Sorry for the newb questions !!


----------



## slocaus (Jul 21, 2005)

AppleYak said:


> So I downloaded and installed the GPSFileDepot CA Topo map to mapsource. I then synced a few map areas to my 705.
> 
> I now want to remove them since I believe they are loaded into the 705's limited memory. How do I do that? I know I can check the box to not show them but how do I remove it from memory totally?
> 
> ...


My 705 shows as an external drive. Go into that drive, the Garmin folder, and delete gmapsupp.img to delete that map. Be careful to leave gmapbmap.img and fs_image.ver alone!

If you load an SD card, it will be detected by Mapsource and will be another external drive. You can move the above image to it and the 705 will use it just fine. When you upload via Mapsource, you will have a tab on the top to choose where to upload, main unit or SD card.

It is very smooth and easy. You can get 4GB cards for little money. I have selected areas of Garmin Topo and City Nav, that CA Topo, and Ibycus from GPS File Depot all loaded in my 705.


----------



## AppleYak (Aug 17, 2006)

Thanks - That's exactly what I needed !! This helped to clarify a lot of things.

Eric


----------



## AnthemRider (Feb 7, 2007)

Another newbie question:

If you have City Navigator on SD card, can you use a card reader to upload it onto Mapsource, then load the maps and turn by turn directions onto another SD card to use in the Garmin itself? Any problems with copy protection?


----------



## slocaus (Jul 21, 2005)

AppleYak said:


> Thanks - That's exactly what I needed !! This helped to clarify a lot of things.
> 
> Eric


I'm glad that helped. There are some little subtleties. 

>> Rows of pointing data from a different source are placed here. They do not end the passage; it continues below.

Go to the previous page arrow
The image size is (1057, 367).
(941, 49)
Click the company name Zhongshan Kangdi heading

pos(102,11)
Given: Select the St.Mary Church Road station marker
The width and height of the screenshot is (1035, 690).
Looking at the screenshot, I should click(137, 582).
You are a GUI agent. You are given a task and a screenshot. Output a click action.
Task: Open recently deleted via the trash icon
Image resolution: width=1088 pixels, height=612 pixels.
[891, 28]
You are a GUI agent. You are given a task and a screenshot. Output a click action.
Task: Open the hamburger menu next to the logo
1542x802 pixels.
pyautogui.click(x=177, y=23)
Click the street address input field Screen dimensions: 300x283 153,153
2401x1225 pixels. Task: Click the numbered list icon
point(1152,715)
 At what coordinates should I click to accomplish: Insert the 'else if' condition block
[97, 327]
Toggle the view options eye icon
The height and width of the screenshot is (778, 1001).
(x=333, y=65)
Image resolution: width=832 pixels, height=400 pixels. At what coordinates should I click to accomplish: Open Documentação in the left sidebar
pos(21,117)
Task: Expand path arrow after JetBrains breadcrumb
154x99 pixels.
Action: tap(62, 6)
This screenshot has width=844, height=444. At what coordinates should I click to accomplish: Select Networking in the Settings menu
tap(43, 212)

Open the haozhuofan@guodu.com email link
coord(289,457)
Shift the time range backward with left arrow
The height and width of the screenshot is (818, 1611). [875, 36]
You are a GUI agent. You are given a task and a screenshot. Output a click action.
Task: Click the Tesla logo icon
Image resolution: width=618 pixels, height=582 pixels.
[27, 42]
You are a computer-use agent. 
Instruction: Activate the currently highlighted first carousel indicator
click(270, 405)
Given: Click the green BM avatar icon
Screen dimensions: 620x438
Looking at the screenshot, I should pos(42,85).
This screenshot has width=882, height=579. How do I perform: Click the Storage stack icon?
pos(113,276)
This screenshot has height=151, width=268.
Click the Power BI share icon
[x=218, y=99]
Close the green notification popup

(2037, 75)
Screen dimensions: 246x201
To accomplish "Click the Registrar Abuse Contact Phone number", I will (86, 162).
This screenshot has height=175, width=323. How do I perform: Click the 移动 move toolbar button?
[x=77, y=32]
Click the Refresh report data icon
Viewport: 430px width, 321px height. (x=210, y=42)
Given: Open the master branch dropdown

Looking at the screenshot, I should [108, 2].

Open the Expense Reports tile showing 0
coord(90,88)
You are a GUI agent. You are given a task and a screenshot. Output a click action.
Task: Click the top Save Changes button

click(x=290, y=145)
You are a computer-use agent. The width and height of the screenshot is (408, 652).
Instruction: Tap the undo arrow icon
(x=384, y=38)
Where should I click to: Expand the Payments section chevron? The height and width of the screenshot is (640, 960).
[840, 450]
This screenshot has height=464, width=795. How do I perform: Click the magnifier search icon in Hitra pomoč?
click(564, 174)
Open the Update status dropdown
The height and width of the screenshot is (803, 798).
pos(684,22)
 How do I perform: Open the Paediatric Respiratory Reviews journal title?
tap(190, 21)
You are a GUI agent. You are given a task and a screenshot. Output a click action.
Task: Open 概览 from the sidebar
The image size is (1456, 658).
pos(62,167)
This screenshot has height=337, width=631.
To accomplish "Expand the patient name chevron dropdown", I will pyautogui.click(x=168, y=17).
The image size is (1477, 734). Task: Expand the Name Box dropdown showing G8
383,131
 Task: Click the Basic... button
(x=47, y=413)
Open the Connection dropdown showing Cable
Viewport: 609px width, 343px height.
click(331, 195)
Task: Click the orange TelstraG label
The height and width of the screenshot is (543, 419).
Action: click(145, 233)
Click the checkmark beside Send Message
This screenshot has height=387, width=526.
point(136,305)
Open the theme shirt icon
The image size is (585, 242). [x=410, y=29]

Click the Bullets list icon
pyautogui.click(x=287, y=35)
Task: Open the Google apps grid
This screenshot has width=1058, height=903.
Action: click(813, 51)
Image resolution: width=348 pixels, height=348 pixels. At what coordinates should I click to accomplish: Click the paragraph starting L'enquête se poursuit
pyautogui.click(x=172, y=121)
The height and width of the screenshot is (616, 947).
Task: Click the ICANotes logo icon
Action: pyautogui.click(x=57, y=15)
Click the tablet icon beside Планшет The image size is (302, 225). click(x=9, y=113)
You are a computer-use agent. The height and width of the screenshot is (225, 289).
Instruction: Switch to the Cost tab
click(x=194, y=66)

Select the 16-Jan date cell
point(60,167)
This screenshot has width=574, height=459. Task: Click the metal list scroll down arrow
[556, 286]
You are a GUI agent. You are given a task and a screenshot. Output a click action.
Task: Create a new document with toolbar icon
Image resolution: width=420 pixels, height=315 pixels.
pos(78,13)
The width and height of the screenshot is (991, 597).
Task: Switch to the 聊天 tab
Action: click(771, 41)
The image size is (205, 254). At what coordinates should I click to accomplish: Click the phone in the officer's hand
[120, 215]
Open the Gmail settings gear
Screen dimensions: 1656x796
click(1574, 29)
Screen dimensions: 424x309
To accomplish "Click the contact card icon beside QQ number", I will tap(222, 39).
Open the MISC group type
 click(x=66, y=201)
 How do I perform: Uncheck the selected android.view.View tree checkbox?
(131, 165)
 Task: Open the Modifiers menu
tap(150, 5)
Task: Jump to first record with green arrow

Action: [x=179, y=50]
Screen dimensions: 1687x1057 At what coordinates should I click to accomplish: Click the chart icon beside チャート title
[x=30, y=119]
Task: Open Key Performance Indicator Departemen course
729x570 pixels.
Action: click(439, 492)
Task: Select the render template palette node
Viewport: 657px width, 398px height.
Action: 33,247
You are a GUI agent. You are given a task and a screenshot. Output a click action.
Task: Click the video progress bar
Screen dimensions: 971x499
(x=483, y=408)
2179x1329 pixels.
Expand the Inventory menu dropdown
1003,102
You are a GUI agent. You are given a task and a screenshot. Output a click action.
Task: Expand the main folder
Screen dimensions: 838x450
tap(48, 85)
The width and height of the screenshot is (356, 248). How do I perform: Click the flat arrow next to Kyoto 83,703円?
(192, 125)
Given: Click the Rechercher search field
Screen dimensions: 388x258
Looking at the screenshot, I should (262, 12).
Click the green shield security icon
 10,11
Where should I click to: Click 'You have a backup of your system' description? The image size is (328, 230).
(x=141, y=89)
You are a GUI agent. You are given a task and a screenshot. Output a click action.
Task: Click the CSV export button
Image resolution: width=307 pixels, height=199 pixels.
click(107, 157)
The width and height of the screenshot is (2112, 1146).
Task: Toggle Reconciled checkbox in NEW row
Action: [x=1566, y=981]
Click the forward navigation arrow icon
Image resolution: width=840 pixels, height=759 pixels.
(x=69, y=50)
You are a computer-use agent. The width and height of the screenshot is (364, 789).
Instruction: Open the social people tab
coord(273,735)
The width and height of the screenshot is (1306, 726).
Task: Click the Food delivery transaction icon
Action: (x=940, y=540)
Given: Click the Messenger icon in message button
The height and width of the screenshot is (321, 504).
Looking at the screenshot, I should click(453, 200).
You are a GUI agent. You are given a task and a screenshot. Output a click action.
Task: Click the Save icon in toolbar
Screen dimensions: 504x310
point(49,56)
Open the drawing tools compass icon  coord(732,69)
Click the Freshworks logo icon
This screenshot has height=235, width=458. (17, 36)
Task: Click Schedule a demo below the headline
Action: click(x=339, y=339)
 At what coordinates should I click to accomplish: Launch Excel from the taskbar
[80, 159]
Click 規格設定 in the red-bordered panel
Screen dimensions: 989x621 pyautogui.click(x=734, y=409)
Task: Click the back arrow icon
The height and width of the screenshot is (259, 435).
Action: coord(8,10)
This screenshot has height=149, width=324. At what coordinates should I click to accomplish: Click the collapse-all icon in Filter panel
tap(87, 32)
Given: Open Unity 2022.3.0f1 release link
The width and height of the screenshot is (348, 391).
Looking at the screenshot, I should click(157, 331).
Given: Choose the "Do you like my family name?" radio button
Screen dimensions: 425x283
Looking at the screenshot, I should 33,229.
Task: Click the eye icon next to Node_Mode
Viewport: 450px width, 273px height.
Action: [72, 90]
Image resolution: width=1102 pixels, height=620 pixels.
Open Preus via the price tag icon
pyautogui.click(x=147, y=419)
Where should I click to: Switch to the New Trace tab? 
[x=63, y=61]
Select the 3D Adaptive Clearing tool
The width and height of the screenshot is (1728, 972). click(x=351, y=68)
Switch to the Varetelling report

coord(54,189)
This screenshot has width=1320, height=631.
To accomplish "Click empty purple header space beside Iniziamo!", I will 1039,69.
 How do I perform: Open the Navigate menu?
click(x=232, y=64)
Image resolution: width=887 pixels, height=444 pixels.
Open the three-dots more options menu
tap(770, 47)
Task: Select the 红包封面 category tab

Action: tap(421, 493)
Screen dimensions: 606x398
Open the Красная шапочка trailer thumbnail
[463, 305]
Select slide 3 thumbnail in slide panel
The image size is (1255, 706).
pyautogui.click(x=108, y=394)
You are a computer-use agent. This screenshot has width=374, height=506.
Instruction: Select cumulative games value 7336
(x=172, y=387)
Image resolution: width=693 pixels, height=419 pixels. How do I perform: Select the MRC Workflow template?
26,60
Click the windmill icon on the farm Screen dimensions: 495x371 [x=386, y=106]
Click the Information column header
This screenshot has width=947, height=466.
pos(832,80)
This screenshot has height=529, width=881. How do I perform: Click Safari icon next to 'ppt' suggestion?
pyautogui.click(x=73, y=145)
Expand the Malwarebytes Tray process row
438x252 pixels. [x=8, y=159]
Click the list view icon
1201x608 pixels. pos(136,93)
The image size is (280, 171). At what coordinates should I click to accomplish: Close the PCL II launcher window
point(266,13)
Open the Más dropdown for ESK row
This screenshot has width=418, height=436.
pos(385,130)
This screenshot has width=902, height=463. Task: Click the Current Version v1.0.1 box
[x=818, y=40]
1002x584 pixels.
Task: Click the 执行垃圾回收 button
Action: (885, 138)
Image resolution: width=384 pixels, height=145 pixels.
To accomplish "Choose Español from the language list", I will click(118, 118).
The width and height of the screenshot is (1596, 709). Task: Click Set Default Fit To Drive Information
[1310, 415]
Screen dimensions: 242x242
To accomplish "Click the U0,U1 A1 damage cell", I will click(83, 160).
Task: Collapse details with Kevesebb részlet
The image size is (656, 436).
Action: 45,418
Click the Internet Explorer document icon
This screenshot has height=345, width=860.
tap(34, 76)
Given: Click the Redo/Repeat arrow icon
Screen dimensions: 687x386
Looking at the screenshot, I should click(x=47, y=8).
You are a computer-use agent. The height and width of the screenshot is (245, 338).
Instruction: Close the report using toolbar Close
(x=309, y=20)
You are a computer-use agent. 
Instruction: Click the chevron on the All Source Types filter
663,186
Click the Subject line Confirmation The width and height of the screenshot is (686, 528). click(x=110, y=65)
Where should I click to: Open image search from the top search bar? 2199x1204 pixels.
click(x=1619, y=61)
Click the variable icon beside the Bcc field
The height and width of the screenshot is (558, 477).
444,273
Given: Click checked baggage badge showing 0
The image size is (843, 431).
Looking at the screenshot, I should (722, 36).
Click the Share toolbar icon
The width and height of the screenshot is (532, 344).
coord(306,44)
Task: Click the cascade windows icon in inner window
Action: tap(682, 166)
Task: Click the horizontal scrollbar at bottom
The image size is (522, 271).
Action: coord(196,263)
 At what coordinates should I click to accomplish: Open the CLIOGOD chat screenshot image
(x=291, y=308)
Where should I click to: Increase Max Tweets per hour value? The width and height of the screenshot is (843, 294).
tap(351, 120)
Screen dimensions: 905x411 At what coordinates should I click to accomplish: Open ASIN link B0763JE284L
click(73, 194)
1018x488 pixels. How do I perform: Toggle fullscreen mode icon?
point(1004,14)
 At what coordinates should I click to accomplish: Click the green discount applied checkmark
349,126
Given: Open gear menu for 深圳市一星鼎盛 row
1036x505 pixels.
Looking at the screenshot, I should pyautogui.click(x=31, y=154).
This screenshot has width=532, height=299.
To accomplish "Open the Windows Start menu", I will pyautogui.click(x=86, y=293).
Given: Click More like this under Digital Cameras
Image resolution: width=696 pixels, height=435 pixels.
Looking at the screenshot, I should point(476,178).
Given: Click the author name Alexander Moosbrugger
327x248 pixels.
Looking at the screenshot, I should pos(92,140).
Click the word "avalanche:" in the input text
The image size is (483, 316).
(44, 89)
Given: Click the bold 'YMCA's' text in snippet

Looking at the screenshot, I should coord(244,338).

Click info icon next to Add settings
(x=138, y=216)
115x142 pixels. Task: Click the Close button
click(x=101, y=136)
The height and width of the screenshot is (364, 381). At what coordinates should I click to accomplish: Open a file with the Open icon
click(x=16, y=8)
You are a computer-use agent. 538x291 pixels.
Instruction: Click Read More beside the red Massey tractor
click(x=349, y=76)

I found that you can load one map set to the unit and one to the card. If you have only the one on the card, you cannot uncheck it in the map setup, so I have a small Topo loaded there, and then the big stuff on the SD card. Sometimes on road rides, I only want the basemap, but then could not uncheck the Topo when it was on the card. Sometimes the CA Topo 24k is too much detail and I want to turn it off so I can get the road / trail details that are in Garmin Topo. You can see I am a map geek too, huh? 

Both loaded map files will be named _gmapsupp.img_, so you cannot copy across without overwriting, but I did some creative "move to a temp folder thing" to work it out. The _gmapbmap.img_ and _fs_image.ver_ files are the BaseMap and must remain in the unit. If you want to upload CityNav, CA Topo and Ibycus to the card, Mapsource will build index files that will upload as well to keep track of which one you want to view. have fun. :thumbsup: 


AnthemRider said:


> Another newbie question:
> 
> If you have City Navigator on SD card, can you use a card reader to upload it onto Mapsource, then load the maps and turn by turn directions onto another SD card to use in the Garmin itself? Any problems with copy protection?


The maps on the SD card are only usable on the GPS, not the computer. If you want them for both uses, get the DVD version. Recently I have seen posts that someone figured out how to hack the protection on the Garmin SD and load them to the computer, but I have also seen there are problems like making the card unusable in the GPS.

Or just get the free maps that are out there. The only limit is that only the Garmin CityNav has auto routing ability, the free maps do not. I like the detail in Ibycus, but I do use City Nav an a Garmin 60CSx as well, and love the routing.


----------